Sheriff Rob Craft was notified but didn’t include information about the threat on the activity log that state law requires him to make available for inspection by the press and public.
“I’m not going to dictate to them who they notify,” Craft said. “It wasn’t my place; it wasn’t my case.”
Peabody Police Chief Bruce Burke defended his decision not to inform the public or the media.
“To my knowledge, we do not include the media during an active investigation,” Burke said. “I believe that the gas company, fire department, and the people living in the houses adjacent to the school property were made aware of the situation.”
Peabody Fire Chief Mark Penner said he didn’t receive any notification other than the letter to parents of students. He said he could have arranged for extra hands on duty if he had been kept up to speed on the situation.
“We are pretty short-handed during the day now, because so many of our firefighters also work out of town,” Penner said. “Anytime we have advance notice about something happening, it is always helpful.”
A spokesman for Atmos Energy denied being informed.
“The short answer is, no, we were not contacted about the bomb threat,” said Jim Bartling, public relations officer for the gas company.
However, in all fairness, he said, notification really wouldn’t have made much difference.
Terry Eberhard, president of the Peabody-Burns school board, said he was unsure who had been notified.
“I didn’t ask, and no one volunteered that information,” he said.
Unlike Chief Burke, Superintendent Ron Traxson had had second thoughts about whether the public should have been notified.
“In retrospect, I think we should have issued a statement when we sent letters to the parents,” he said. “First, we wanted to find the responsible student without advertising the situation.
“We were trying to assist law enforcement with a criminal investigation, assess the threat, and inform parents and staff. And then toss four snow days into the mix, we were more focused on what was going on internally.”
Not only were the media and public kept in the dark. Marion County commissioners were not informed.

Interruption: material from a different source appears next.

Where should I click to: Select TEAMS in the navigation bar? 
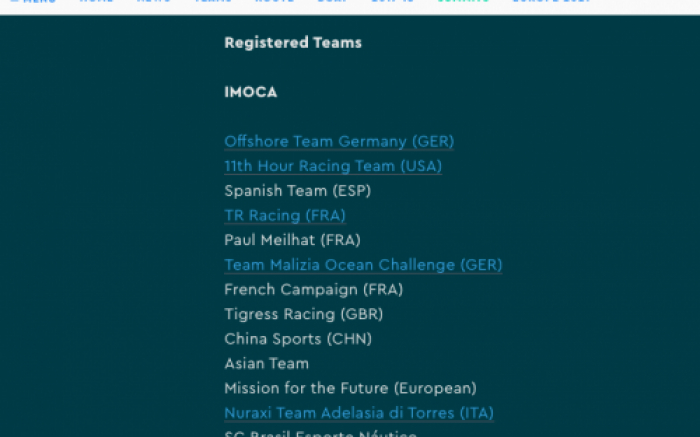213,1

“We have no knowledge about it except what we hear on the street,” Commission Chairman Randy Dallke said.
Dallke said the commissioners have long hoped for better communication about situations like this.

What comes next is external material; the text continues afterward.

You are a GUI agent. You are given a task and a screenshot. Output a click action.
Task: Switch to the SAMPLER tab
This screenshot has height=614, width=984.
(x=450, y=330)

“It is not that we need to know names or all the details of an investigation. It is just that we would like to be informed when something like this happens on our watch,” he said. “We don’t need to be called first, but we would appreciate not finding out last.”

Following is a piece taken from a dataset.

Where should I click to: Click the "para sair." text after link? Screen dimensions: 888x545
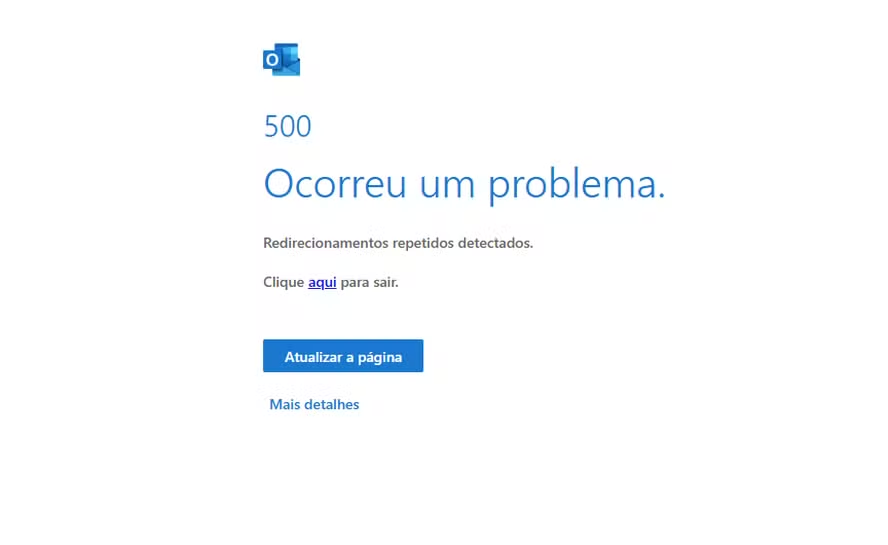click(x=369, y=282)
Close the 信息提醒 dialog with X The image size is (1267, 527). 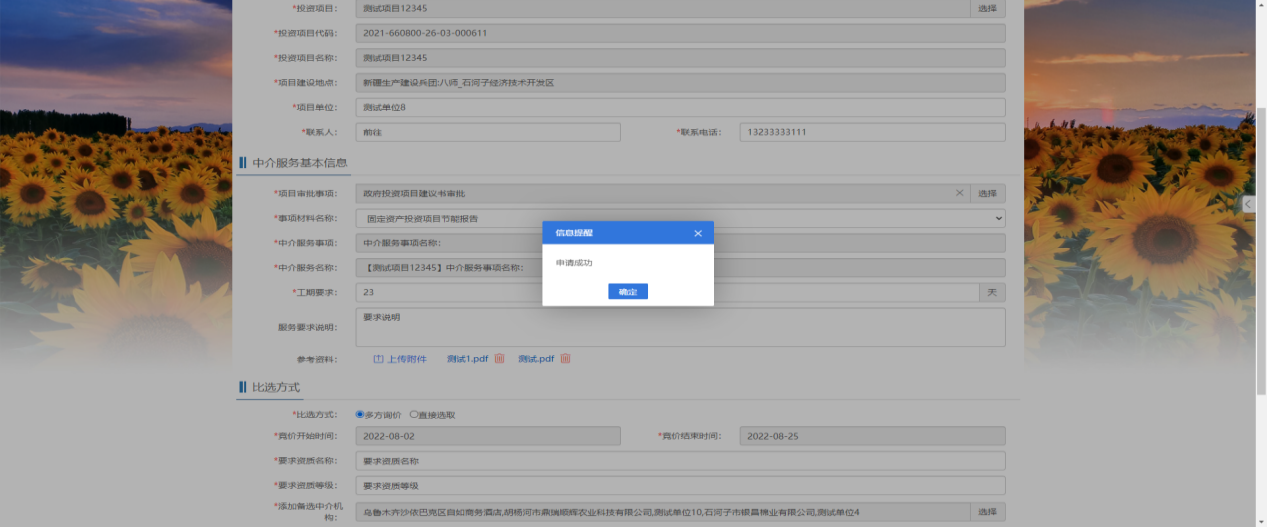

Ken Willard, the state board of education member whose district includes Marion County, also was not notified.
“It would seem to me that there is some responsibility on the part of the school to inform the general public about incidents like the one you described,” Willard said. “It would be interesting to know why the school and law enforcement officials deemed it appropriate to withhold the information from the public.”
Burke, Craft, and Eberhard all declined to comment on persistent rumors that the suspended student suspected of writing the threatening graffiti had a connection to school or law enforcement personnel.
Requests to review the official criminal incident report, portions of which are required by state law to be made available publicly, were denied.
Although Craft had said it was “not my case,” Burke referred reporters to Craft. After consulting with County Attorney Susan Robson, Craft declined to release anything on grounds that it was an ongoing investigation and involved a juvenile.
To avoid rewarding pranks with undue publicity, this newspaper’s longstanding policy calls for reporting threats of this nature only when they result in noticeable disruption of public routines.